What to produce:
Return exactly the line that contains "Privacy e Cookie Policy (52, 2337)" and all lines beneath it in the entries, through the very last one.

[Dataset entries]
---

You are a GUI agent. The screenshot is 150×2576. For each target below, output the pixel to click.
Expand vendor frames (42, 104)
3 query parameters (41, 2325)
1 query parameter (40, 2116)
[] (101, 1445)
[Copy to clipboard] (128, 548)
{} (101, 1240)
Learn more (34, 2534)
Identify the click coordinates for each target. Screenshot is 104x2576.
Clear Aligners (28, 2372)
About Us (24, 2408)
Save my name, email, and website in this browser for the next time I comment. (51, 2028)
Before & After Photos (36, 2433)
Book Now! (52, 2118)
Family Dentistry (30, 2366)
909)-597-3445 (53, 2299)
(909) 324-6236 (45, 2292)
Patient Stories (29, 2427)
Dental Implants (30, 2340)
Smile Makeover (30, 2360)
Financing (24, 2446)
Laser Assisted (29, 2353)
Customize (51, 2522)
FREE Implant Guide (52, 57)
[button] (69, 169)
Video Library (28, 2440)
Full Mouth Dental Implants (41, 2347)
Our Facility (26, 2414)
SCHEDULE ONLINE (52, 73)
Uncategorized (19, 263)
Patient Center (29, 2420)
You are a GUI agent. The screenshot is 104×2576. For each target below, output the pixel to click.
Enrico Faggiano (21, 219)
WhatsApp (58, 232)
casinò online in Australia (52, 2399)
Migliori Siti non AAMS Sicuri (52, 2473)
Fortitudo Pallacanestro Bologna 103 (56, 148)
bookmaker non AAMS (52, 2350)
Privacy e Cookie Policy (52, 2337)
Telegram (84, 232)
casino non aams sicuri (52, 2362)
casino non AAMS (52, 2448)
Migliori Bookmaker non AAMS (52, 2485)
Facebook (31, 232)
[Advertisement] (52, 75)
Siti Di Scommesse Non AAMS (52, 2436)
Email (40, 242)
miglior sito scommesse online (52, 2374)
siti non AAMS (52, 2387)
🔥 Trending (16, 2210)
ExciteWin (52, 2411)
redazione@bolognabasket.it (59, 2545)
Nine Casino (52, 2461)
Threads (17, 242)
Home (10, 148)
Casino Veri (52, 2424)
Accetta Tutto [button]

---

Exercise solution:
Privacy e Cookie Policy (52, 2337)
Telegram (84, 232)
casino non aams sicuri (52, 2362)
casino non AAMS (52, 2448)
Migliori Bookmaker non AAMS (52, 2485)
Facebook (31, 232)
[Advertisement] (52, 75)
Siti Di Scommesse Non AAMS (52, 2436)
Email (40, 242)
miglior sito scommesse online (52, 2374)
siti non AAMS (52, 2387)
🔥 Trending (16, 2210)
ExciteWin (52, 2411)
redazione@bolognabasket.it (59, 2545)
Nine Casino (52, 2461)
Threads (17, 242)
Home (10, 148)
Casino Veri (52, 2424)
Accetta Tutto [button]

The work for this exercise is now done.